Doctor Stunned After Patient's Rare Pregnancy Leaves Fetus In Her Liver

Although pregnancy can be a joyful and exciting time for a lot of people, it can also be a stressful and even scary time for many others.

The reasons for this vary from person to person, but a significant factor in these anxieties comes down to just how unpredictable pregnancies are. There are rare complications that can seem unthinkable until they actually happen and some people's bodies have unique traits that only reveal themselves during pregnancy.

For instance, some conditions like a tilted uterus can make some women unaware that they're even pregnant until they're close to giving birth.

But some of these rare possibilities are even more startling than that as they can actually threaten the lives of women when either they or the doctors they see don't pick up on them.

And as we're about to see, even doctors who are in tune with these possibilities can still be surprised.

Most pregnancies see a fertilized egg develop after it goes through a fallopian tube and attaches to the uterine lining.

However, as the Mayo Clinic outlines, it's possible for an egg to get stuck in this tube and never reach the uterus, which is a form of ectopic pregnancy.

These tend to show the early signs of a standard pregnancy, but differ in the vaginal bleeding and severe pelvic and abdominal pain that serve as their warning signs.

If this goes untreated, the fallopian tube can burst, causing life-threatening internal bleeding.

But as a recent TikTok from Canadian pediatrician Dr. Michael Narvey illsustrates, these aren't the only places in the body where ectopic pregnancies can occur.

And when a 33-year-old woman came to his practice with a 14-day history of menstrual bleeding when it had been 49 days since her last period, this was the issue Narvey figured he was dealing with.

However, even he was stunned to see that the woman's fetus had somehow traveled into her liver.

As he said, "This is a first for me."

And while it's rare for an ectopic pregnancy to manifest in somebody's abdomen, a baby finding its way into the liver is rare even by that standard.

In Narvey's words, "We see these sometimes in the abdomen but never in the liver."

Indeed, the National Centre for Biotechnology Information confirmed this rarity as in the 35 years leading up to November of 1999, only 14 cases of an ectopic pregnancy in the liver have been recorded in the world.

And in the comments for the full video, Narvey reported that this pregnancy ended up putting the woman in a perilous position.

As he wrote, "Sadly the sac ruptured and the foetus had to be surgically removed to save mom."

However, she pulled through that operation and he has since confirmed that she is safe.

----------------

■ Assignment ■
In the article on the pregnancy in a liver, how old was the woman who came to Dr. Michael Narvey's practice? Please rely on the article alone.

Collected data
----------------

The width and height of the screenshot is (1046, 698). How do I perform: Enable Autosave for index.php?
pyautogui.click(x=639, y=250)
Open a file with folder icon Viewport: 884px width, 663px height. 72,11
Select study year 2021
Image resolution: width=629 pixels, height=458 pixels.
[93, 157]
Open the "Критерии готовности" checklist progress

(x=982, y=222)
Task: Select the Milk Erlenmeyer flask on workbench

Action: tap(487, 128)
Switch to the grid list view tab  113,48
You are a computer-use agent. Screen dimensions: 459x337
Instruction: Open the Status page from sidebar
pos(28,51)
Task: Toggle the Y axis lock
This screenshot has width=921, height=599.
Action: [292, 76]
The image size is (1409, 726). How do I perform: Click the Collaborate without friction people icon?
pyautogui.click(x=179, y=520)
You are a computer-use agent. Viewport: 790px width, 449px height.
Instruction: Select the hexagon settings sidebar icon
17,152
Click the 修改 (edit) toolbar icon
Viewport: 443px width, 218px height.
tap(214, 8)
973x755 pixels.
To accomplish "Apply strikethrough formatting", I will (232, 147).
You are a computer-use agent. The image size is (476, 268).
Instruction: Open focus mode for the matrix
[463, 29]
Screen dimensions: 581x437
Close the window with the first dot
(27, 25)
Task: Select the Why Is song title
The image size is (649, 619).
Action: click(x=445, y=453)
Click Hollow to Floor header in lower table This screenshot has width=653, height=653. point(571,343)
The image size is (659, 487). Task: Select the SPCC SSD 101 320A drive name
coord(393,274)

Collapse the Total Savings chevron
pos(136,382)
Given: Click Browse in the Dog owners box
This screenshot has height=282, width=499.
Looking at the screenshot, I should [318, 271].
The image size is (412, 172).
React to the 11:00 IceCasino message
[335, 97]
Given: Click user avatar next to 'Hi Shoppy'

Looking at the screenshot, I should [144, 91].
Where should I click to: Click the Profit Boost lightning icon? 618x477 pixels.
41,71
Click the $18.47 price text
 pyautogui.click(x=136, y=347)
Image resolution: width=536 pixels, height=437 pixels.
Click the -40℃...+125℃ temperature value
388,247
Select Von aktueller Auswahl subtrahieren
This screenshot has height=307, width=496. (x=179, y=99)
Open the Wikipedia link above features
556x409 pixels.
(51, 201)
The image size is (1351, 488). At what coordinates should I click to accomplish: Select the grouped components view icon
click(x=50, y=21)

----------------

■ Result ■
She was 33 years old.